朝鮮出身の一家7人が次の標的に…

その末に、その日がやってきた。昭和20年8月20日。

次の標的となったのが朝鮮出身の谷川昇さん一家7人だ。当時6歳の上江洲由美子さん。思い出すのは、妻・ウタさんのある会合での姿だ。

上江洲由美子さん
「谷川さんのお母さんが出て行って、『僕は軍人大好きだ』とお遊戯を自分で創作してやっているのをとても覚えている。非常に積極的なところがあるなと印象に残っている」

そんな一家がなぜスパイとみなされたのか。

「久米島の人にとってはよそ者ですよね。和夫さん(谷川さん長男)が熱を出しているので、米軍の近くに行った。卵と交換して薬をもらったという話も聞きましたけど、その辺をずっと近くに歩いているのを誰かに通報されたと思いますけどね」

その日の夕方、本永さんが鹿山隊の姿を見ていた。

本永昌健さん
「田んぼに立っていたら、藁でね、日本刀を包んでよ、兵隊が二人とも。若い青年たち二人にこの人たちの住処はどこかと」

## 記述問題
上にある久米島の谷川さん一家をめぐる文章の続きを、最後の文の次から書け。

## データセット抜粋
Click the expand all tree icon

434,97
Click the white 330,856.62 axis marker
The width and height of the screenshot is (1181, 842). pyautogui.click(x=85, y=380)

## 解答
その先を目撃していた男性に、上江洲由美子さんが戦後、話を聞いていた。

上江洲由美子さん
「顔見知りの兵隊から実は谷川を殺害しに行くんだと聞いてるんです。それを追っかけて後ろからついていったらしいんですね。それで谷川さんが友人の家に隠れているのを引き出してきて」

牧志義秀氏証言「沖縄戦 久米島の戦争」より
「2、3人の兵隊が護岸の方へ首に縄をかけて引っ張っていった。僕は殺すところは見なかったが、首を絞めて殺し護岸から突き落としたらしい」

その遺体に取りすがって泣き続ける幼子にも刀は振り下ろされたという。その後、谷川さんの自宅に行くと、ウタさんと子どもたちがいた。ウタさんは、乳飲み子を背負い、長男・和夫さんと溝伝いに逃げたが、ガジュマルの木の下で捕まった。

上江洲由美子さん
「日本刀で後ろからやった、それも自分は目撃したんだと」

ウタさんと背中の乳飲み子、そして和夫さんがここで絶命した。

牧志義秀氏証言「沖縄戦 久米島の戦争」より
「そこから再び谷川さんの家にいった。女の子が2人いて、兵隊が『お父さん、お母さんのところに連れて行ってやるから』と連れ出し...」

その後、二人の女の子は遺体となって、雑木林に捨てられていた。

上江洲由美子さん
「コモで覆われた二人の4本の足が見えたと姉は、それは見ましたと。一番最初に目撃したのはうちの隣のおばさんでしたけど、自分の子供ができて昼寝しているときに毛布から足が出ているのを見ると、この光景を思い出して、思わず足を覆ってしまうと」

長男の和夫さんは、上江洲教昭さんの大の親友だった。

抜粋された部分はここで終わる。